Configuring the Apicurio Registry web console

You can set optional environment variables to configure the Apicurio Registry web console specifically for your deployment environment or to customize its behavior.

Prerequisites
  • You have already installed Apicurio Registry.

Configuring the web console deployment environment

When you access the Apicurio Registry web console in your browser, some initial configuration settings are loaded. The following configuration settings are required:

  • URL for core Apicurio Registry server REST API v3

Typically the Apicurio Registry Operator will automatically configure the UI component with the REST API v3 URL. However, you can override this value by configuring the appropriate environment variable in the UI component deployment configuration.

Procedure

Configure the following environment variables to override the default URL:

  • REGISTRY_API_URL: Specifies the URL for the core Apicurio Registry server REST API v3. For example, https://registry-api.my-domain.com/apis/registry/v3

Configuring the web console in read-only mode

You can configure the Apicurio Registry web console in read-only mode as an optional feature. This mode disables all features in the Apicurio Registry web console that allow users to make changes to registered artifacts. For example, this includes the following:

  • Creating a group

  • Creating an artifact

  • Uploading a new artifact version

  • Updating artifact metadata

  • Deleting an artifact

Procedure

Configure the following environment variable:

  • REGISTRY_FEATURE_READ_ONLY: Set to true to enable read-only mode. Defaults to false.
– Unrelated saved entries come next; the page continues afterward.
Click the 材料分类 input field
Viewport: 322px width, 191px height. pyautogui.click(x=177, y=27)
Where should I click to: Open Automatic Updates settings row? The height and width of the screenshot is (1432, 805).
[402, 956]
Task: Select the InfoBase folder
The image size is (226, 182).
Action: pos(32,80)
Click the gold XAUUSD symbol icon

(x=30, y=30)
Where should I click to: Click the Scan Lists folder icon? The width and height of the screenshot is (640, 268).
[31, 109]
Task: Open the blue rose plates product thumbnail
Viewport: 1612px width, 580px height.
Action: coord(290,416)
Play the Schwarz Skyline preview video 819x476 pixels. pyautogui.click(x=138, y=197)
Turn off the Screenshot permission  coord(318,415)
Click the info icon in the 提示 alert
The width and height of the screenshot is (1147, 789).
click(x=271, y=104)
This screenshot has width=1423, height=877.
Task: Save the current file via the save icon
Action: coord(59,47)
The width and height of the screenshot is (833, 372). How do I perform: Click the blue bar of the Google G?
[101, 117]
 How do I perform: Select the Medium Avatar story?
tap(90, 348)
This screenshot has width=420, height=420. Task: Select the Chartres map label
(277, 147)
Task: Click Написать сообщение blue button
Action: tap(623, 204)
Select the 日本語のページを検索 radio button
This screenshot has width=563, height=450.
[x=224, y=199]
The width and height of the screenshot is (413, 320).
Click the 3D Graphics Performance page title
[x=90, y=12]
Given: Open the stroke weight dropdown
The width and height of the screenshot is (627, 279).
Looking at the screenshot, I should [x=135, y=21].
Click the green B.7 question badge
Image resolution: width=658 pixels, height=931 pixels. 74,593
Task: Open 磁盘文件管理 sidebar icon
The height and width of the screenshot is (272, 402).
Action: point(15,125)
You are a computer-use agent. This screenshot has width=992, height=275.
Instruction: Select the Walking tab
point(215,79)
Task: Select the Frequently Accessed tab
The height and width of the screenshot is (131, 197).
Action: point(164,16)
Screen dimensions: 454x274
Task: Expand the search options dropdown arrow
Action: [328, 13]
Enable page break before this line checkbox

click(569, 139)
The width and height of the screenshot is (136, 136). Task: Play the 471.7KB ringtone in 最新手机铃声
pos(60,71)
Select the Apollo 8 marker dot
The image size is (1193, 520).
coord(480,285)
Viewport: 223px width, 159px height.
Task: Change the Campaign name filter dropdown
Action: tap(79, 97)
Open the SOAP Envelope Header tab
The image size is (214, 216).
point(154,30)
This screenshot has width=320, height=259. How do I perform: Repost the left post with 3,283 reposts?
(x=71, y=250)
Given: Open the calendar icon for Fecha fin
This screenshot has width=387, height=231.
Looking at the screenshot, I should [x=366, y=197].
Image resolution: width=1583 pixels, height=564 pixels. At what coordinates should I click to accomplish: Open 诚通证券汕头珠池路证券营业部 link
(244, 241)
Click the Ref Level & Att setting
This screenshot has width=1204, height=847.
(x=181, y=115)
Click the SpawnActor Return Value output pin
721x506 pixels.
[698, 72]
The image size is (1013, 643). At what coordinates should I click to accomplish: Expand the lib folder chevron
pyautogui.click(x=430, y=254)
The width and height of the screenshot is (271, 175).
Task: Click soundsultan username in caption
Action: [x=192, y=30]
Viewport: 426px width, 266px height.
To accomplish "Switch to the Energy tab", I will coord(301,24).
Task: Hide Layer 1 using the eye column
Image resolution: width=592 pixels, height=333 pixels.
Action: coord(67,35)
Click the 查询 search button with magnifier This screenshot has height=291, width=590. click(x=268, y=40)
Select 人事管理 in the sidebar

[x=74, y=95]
Configuring Apicurio Registry observability with OpenTelemetry

You can configure Apicurio Registry to export telemetry data using OpenTelemetry (OTel) for comprehensive observability. This includes distributed tracing, metrics export via OTLP protocol, and log correlation with trace context.

Apicurio Registry is built with OpenTelemetry support and all telemetry signals (traces, metrics, logs) are enabled at build time. However, the OpenTelemetry SDK is disabled by default at runtime. When enabled, Apicurio Registry exports telemetry data to an OpenTelemetry-compatible collector such as Jaeger, Grafana Tempo, or the OpenTelemetry Collector.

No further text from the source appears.